TASK PROMPT
Please copy out every one of the items below word for word, with each line left unchanged.

DATA EXCERPTS
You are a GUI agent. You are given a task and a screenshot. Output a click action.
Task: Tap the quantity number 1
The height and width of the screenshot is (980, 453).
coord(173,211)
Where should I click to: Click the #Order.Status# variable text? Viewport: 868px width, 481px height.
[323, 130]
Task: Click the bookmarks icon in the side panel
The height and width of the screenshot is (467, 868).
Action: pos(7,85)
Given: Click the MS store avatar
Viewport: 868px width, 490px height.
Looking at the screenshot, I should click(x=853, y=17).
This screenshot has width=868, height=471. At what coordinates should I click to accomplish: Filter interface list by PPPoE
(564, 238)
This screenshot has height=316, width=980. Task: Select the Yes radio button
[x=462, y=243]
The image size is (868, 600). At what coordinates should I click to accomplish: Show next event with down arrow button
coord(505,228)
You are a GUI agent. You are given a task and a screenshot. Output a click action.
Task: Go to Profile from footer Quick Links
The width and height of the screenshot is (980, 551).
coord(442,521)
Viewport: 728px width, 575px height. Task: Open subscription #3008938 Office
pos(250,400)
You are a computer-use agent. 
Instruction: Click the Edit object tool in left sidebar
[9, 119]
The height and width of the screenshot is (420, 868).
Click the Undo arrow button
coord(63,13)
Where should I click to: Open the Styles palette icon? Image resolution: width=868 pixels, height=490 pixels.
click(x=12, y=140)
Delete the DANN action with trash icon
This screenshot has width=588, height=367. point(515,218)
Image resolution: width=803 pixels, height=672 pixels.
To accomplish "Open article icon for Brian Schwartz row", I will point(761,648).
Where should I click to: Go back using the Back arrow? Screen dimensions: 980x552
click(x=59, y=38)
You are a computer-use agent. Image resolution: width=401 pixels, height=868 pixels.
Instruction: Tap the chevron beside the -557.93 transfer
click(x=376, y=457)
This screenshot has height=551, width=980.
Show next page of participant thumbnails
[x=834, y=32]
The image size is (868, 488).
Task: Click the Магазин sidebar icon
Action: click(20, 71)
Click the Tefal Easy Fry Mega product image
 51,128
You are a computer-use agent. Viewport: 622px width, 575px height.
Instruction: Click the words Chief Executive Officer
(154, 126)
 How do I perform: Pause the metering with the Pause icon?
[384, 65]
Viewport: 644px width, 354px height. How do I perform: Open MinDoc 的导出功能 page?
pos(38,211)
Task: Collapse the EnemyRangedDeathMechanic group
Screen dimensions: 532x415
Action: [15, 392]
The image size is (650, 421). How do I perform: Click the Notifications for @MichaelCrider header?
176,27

RESULT OF THE TASK
You are a GUI agent. You are given a task and a screenshot. Output a click action.
Task: Tap the quantity number 1
The height and width of the screenshot is (980, 453).
coord(173,211)
Where should I click to: Click the #Order.Status# variable text? Viewport: 868px width, 481px height.
[323, 130]
Task: Click the bookmarks icon in the side panel
The height and width of the screenshot is (467, 868).
Action: pos(7,85)
Given: Click the MS store avatar
Viewport: 868px width, 490px height.
Looking at the screenshot, I should click(x=853, y=17).
This screenshot has width=868, height=471. At what coordinates should I click to accomplish: Filter interface list by PPPoE
(564, 238)
This screenshot has height=316, width=980. Task: Select the Yes radio button
[x=462, y=243]
The image size is (868, 600). At what coordinates should I click to accomplish: Show next event with down arrow button
coord(505,228)
You are a GUI agent. You are given a task and a screenshot. Output a click action.
Task: Go to Profile from footer Quick Links
The width and height of the screenshot is (980, 551).
coord(442,521)
Viewport: 728px width, 575px height. Task: Open subscription #3008938 Office
pos(250,400)
You are a computer-use agent. 
Instruction: Click the Edit object tool in left sidebar
[9, 119]
The height and width of the screenshot is (420, 868).
Click the Undo arrow button
coord(63,13)
Where should I click to: Open the Styles palette icon? Image resolution: width=868 pixels, height=490 pixels.
click(x=12, y=140)
Delete the DANN action with trash icon
This screenshot has width=588, height=367. point(515,218)
Image resolution: width=803 pixels, height=672 pixels.
To accomplish "Open article icon for Brian Schwartz row", I will point(761,648).
Where should I click to: Go back using the Back arrow? Screen dimensions: 980x552
click(x=59, y=38)
You are a computer-use agent. Image resolution: width=401 pixels, height=868 pixels.
Instruction: Tap the chevron beside the -557.93 transfer
click(x=376, y=457)
This screenshot has height=551, width=980.
Show next page of participant thumbnails
[x=834, y=32]
The image size is (868, 488).
Task: Click the Магазин sidebar icon
Action: click(20, 71)
Click the Tefal Easy Fry Mega product image
 51,128
You are a computer-use agent. Viewport: 622px width, 575px height.
Instruction: Click the words Chief Executive Officer
(154, 126)
 How do I perform: Pause the metering with the Pause icon?
[384, 65]
Viewport: 644px width, 354px height. How do I perform: Open MinDoc 的导出功能 page?
pos(38,211)
Task: Collapse the EnemyRangedDeathMechanic group
Screen dimensions: 532x415
Action: [15, 392]
The image size is (650, 421). How do I perform: Click the Notifications for @MichaelCrider header?
176,27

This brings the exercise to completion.